Voltando a Caetano, por isso digo que ele saiu (caiu?) da zona de conforto (terão ajudado as quedas dos palcos?). Abraçaço é um discaço. É Caetano em sua essência. Nu com sua música, em contato carnal como havia muito ele não tinha. Aquele tesão inenarrável de quem quer (e sabe) prolongar o ato, nem que seja por medo de que possa vir a ser este o orgasmo derradeiro. Cada canção é uma lança na carne do Cristo pregado na cruz. Cada canção é urgente. Feita antes por gente que por mito. Cada canção é um grito. Alguns chegados me confessaram que sentem saudades de Morelenbaum, outros, de melodias mais sofisticadas. Eu, não. Ou melhor: cada caso é um caso, o fato de Livro ser um discaço não desmerece a coragem de Abraçaço. Como teclam por aí, "prontofalei"!
 
Eu fiquei feliz porque me deparei com um criador sem medo de se reinventar, como citei acima em referência aos jovens: sem medo do ridículo (aliás, acho que essa é uma qualidade também dos velhos). Alguns compositores vão envelhecendo junto com seu público. E aqui dou um exemplo que é perigoso, mas a vida tem seus riscos: sempre preferi Chico a Caetano, mas percebo naquele certo cansaçaço. Em seus últimos discos a sofisticação beirando o erudito dos arranjos dá a impressão de tratar-se mais de um disco de Tom que de Chico. Claro, Chico é gênio, e em todos os discos mais recentes há lampejos de genialidade, mas nem a fã mais radical poderá negar que a verve de anos atrás ficou pra trás. Ou melhor, ela ainda existe, mas foi parar em seus livros. Chico hoje tem ambições maiores, e uma canção não passa de uma tuitada.

Mas isso porque Chico não gosta de dar entrevistas, daí as palavras ficam acumuladas em seu peito, e de lá escapam por meio de suas personagens. Já Caetano, ao contrário, não tem o menor pudor de se expor e tratar sobre quaisquer assuntos. Daí que, sim, de peito esvaziado de dizer bobagens inteligentes (ou inteligentes bobagens), ainda encontra prazer no orgasmo precoce de uma canção. Mesmo quando se trata de um prazer dolorido, como é o caso da canção Triste, nova obra-prima do moço que diz que o lugar mais frio do Rio é seu quarto.

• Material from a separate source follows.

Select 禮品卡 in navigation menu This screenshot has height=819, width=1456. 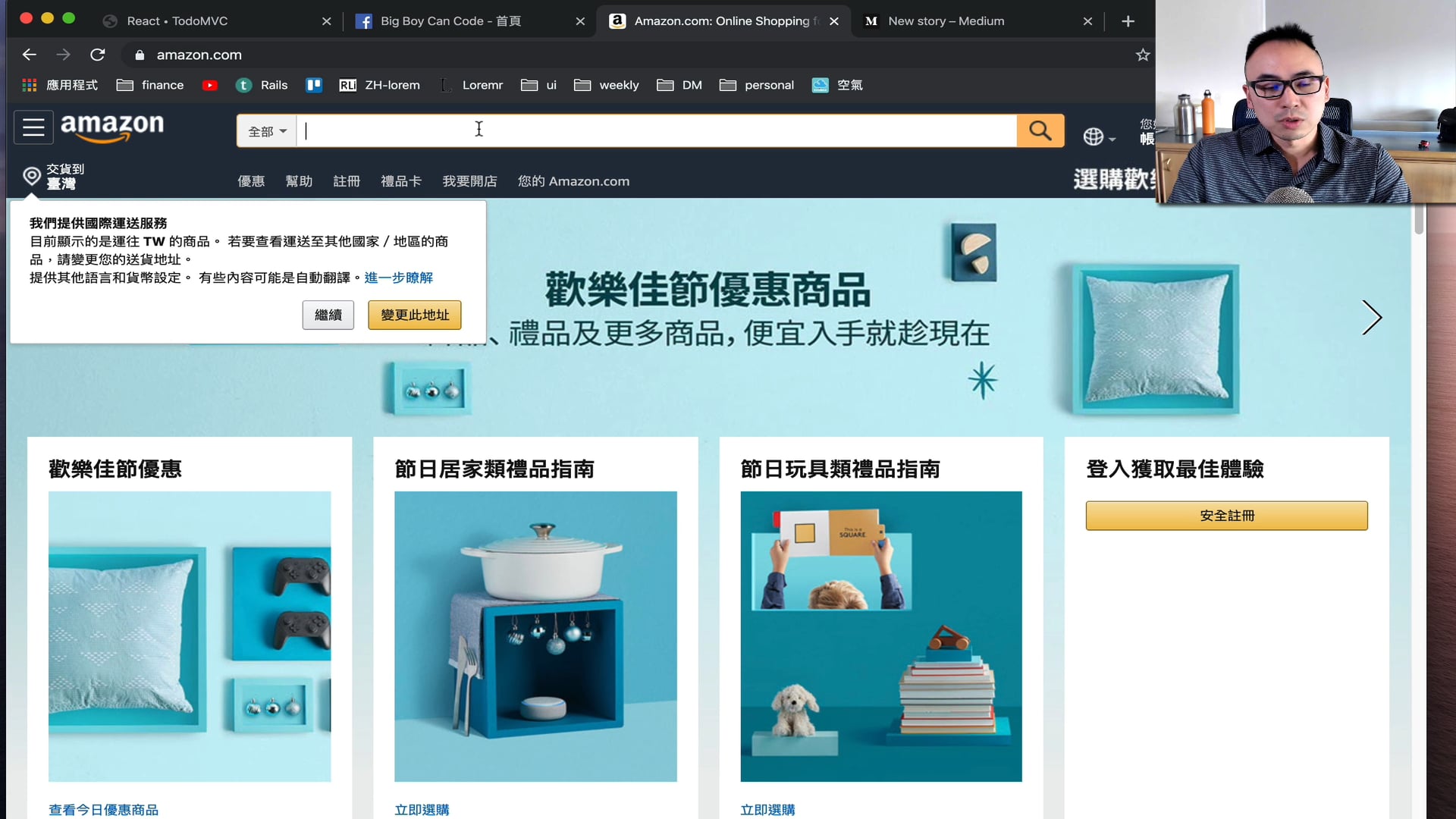point(400,181)
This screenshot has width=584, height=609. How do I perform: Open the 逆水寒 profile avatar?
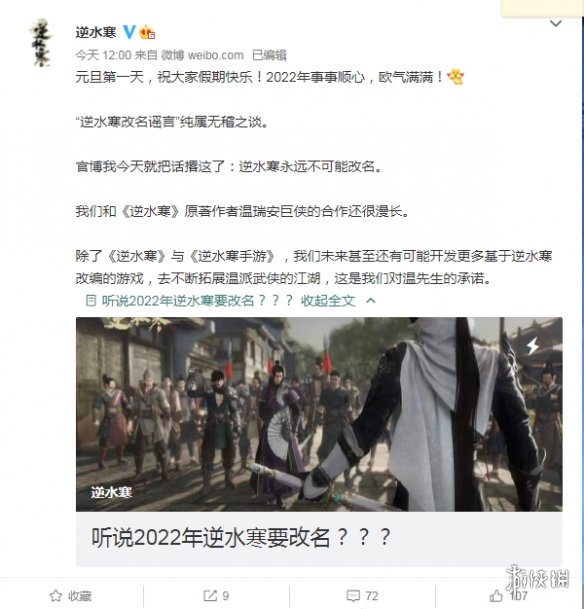41,43
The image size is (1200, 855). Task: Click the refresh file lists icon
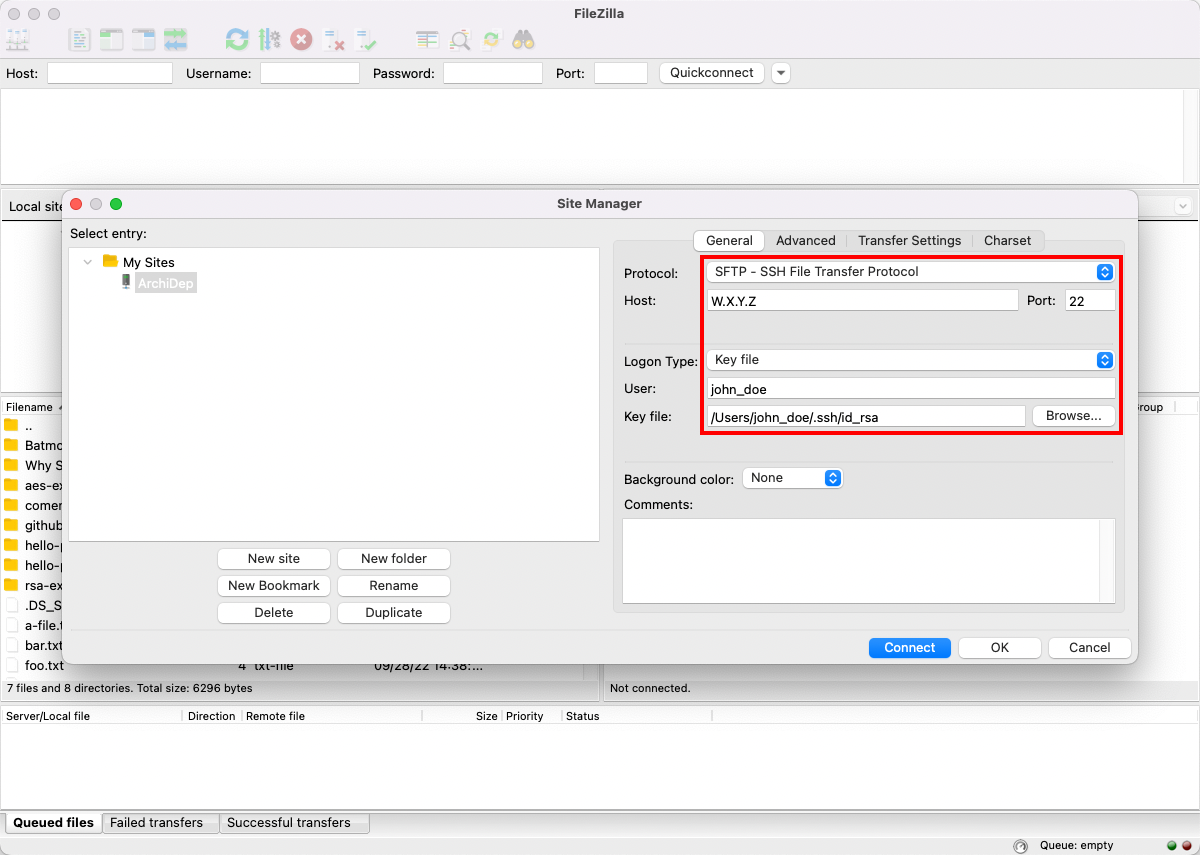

Só um aparte: no dia em que Caetano fez o show de lançamento do CD Zii e Zie, no qual cantava a canção Lobão Tem Razão, este (o lobo), pra variar, havia dado uma entrevista na qual falara alguma groselha, e Caetano comentou no show, sarcástico, que Lobão não tinha razão. Agora sou eu quem tem que dizer que Caetano não tem razão no que se refere à polêmica das biografias. Mas isso vai ficar pra texto posterior, se eu me animar. Por ora, como estou falando do Abraçaço, preciso dizer que Caetano, sim, tem razão. E mais: a arte gráfica, à parte da música, é de uma ousadia ímpar. 

Pra finalizar, já que, no final das contas, todas as verdades são relativas (principalmente as absolutas), pode ser que Caetano estivesse simplesmente farto quando compôs as canções desse disco. O importante (pra mim) é que me senti, mais que abraçado, engolido por esse abraçaço, a ponto de querer escrever sobre ele mais urgentemente do que quis escrever sobre discos melhores. Afinal, melhor, pior, tudo depende do momento em que os ouvidos de um coração resolvem se abrir. Minha verdade (tropical) em relação a esse disco é que, ao ouvi-lo, fui eu quem quis abraçar Caetano.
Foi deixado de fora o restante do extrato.